● **Cosa fare**
**A)** Nel testo sulla videosorveglianza, a chi spetta la scelta dei punti nevralgici da coprire con le telecamere?
**B)** Ripeti il passo del testo sulla videosorveglianza che parte da "Come ribadito anche" e arriva fino a "alle forze dell’ordine.".

┌─ Testo estratto

Nel regolamento adottato dal Comune – si legge nel documento – è chiaramente indicato che la rete di telecamere deve andare a coprire i punti nevralgici. Questi non sono indicati nel regolamento, ma sono scelti a discrezione della Prefettura. Lo stesso regolamento ricorda che nell’adozione di una rete di telecamere per la videosorveglianza devono essere escluse finalità di sicurezza pubblica, prevenzione o accertamento dei reati, che competono ad altri organi e che quindi non sono di esclusiva competenza dell’amministrazione locale.

Come ribadito anche dal Garante della privacy – sostiene Rifondazione – ai Comuni spetta solo la possibilità di decidere sull’utilizzo della sorveglianza per garantire la sicurezza urbana, che vuol dire predisporre un insieme di misure atte a tutelare il patrimonio pubblico e il controllo della circolazione veicolare. Cosa diversa dalla sicurezza pubblica cha spetta alle forze dell’ordine.

Ci sono quindi dei limiti normativi all’utilizzo delle telecamere. “Non siamo noi a dirlo, ma la legge – dichiara Fabio Smargiassi, segretario di Rifondazione Comunista – la videosorveglianza non può essere usata per la sicurezza pubblica e non è nemmeno l’unico rimedio possibile per risolvere il problema della criminalità, anche se il messaggio che passa ultimamente è questo. Inoltre le spese per eventuali telecamere che controllano esercizi privati non devono essere a carico del Comune, ma dei commercianti”.

Viene portato all’attenzione l’esempio di Londra, prima città al mondo a dotarsi di telecamere per la sicurezza, dove nonostante per il progetto siano stati spesi oltre 600 milioni di euro, i risultati non hanno convinto per niente, è stato infatti risolto un crimine commesso ogni mille telecamere. Un progetto definito “un fiasco” dallo stesso responsabile dell’ufficio immagini, identificazioni e rilevamenti visuali di Scotland Yard.

└─
┌─ Voci elencate

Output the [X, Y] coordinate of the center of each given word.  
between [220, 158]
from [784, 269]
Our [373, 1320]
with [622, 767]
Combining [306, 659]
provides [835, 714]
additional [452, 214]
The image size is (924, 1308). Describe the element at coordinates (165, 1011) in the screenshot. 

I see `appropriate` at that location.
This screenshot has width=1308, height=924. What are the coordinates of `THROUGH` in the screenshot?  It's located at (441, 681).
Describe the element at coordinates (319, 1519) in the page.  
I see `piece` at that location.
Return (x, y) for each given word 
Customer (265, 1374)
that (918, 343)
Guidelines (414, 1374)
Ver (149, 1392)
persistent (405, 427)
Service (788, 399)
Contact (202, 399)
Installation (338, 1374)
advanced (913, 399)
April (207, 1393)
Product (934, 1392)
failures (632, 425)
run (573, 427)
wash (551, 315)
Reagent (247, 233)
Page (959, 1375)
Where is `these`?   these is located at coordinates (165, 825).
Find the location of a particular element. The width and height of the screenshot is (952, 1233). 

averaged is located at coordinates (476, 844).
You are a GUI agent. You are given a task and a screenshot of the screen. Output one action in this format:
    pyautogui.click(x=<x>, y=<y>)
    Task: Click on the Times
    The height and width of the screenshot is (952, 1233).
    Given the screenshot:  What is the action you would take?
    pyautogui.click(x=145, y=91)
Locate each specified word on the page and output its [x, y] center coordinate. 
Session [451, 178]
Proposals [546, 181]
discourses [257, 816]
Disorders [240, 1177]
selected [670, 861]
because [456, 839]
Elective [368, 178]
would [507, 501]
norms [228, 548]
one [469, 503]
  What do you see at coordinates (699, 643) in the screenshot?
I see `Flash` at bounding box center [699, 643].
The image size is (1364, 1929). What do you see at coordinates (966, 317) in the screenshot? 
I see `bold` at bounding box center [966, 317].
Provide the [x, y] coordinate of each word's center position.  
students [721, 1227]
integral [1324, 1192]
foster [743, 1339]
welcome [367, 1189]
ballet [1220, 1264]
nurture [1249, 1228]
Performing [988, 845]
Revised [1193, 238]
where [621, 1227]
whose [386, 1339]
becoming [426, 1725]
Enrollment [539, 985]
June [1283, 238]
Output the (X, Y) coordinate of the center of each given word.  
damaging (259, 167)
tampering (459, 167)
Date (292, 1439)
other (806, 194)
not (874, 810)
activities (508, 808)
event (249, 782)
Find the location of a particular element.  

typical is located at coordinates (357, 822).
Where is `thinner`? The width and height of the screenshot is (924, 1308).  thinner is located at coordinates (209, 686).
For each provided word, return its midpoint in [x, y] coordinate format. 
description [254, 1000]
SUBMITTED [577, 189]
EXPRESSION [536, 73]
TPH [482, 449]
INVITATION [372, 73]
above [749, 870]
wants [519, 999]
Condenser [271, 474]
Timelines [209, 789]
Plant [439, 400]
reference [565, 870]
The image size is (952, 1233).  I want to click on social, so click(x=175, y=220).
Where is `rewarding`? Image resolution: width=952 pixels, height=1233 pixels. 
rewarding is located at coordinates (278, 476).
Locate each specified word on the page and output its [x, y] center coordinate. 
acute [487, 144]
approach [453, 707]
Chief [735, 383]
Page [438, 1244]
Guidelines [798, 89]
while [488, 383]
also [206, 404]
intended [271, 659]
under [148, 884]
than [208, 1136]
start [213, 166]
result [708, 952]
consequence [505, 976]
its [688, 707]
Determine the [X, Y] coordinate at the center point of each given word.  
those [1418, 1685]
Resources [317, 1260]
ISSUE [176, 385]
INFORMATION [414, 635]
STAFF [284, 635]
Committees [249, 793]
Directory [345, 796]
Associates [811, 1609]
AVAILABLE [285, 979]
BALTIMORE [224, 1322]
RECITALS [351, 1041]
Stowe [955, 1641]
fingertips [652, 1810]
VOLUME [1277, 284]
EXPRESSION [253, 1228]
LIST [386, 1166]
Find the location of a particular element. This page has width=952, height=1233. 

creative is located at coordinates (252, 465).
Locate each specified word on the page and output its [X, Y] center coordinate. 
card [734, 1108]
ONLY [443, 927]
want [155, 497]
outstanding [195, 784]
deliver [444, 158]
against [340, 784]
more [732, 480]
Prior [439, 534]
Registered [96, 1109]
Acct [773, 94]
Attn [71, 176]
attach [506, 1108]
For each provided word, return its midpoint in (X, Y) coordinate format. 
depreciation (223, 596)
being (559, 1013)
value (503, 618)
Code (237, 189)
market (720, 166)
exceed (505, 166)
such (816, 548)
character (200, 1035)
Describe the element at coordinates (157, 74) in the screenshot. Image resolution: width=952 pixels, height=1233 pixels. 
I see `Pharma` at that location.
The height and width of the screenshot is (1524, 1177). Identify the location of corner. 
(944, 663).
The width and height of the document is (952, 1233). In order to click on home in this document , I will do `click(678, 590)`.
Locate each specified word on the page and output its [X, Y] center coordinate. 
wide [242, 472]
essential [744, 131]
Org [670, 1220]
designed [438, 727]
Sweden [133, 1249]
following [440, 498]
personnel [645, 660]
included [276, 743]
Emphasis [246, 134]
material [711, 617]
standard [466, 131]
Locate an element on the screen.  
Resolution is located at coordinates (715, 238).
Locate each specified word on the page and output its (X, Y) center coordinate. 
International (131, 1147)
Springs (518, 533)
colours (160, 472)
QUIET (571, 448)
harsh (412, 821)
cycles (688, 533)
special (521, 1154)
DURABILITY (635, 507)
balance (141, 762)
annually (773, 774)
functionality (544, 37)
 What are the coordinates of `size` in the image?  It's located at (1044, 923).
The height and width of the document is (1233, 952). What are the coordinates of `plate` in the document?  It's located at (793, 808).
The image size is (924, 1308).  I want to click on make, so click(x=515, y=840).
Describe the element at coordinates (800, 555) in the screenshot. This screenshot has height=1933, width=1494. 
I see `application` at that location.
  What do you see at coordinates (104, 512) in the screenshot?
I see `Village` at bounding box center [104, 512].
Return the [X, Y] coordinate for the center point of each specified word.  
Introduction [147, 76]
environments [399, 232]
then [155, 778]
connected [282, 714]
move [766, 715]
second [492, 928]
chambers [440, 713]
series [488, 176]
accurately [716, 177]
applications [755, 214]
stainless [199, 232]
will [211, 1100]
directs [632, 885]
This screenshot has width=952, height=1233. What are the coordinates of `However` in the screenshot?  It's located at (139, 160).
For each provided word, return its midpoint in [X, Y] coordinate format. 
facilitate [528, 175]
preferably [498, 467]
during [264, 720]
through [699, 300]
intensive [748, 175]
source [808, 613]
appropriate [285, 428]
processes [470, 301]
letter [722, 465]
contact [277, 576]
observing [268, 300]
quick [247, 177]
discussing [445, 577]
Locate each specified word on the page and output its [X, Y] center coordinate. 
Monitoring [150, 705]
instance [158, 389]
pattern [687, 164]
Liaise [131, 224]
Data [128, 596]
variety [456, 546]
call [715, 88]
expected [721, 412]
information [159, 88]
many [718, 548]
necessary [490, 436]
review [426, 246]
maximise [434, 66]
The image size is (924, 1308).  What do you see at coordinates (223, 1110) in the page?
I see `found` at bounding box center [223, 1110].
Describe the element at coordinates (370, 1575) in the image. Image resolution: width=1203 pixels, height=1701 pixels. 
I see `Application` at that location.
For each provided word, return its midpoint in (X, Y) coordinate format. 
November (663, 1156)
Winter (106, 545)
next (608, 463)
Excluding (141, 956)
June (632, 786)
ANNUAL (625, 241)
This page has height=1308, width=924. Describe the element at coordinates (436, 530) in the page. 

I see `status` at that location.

└─

● **Risposte numerate**
**A)** Alla Prefettura.

**B)**
Come ribadito anche dal Garante della privacy – sostiene Rifondazione – ai Comuni spetta solo la possibilità di decidere sull’utilizzo della sorveglianza per garantire la sicurezza urbana, che vuol dire predisporre un insieme di misure atte a tutelare il patrimonio pubblico e il controllo della circolazione veicolare. Cosa diversa dalla sicurezza pubblica cha spetta alle forze dell’ordine.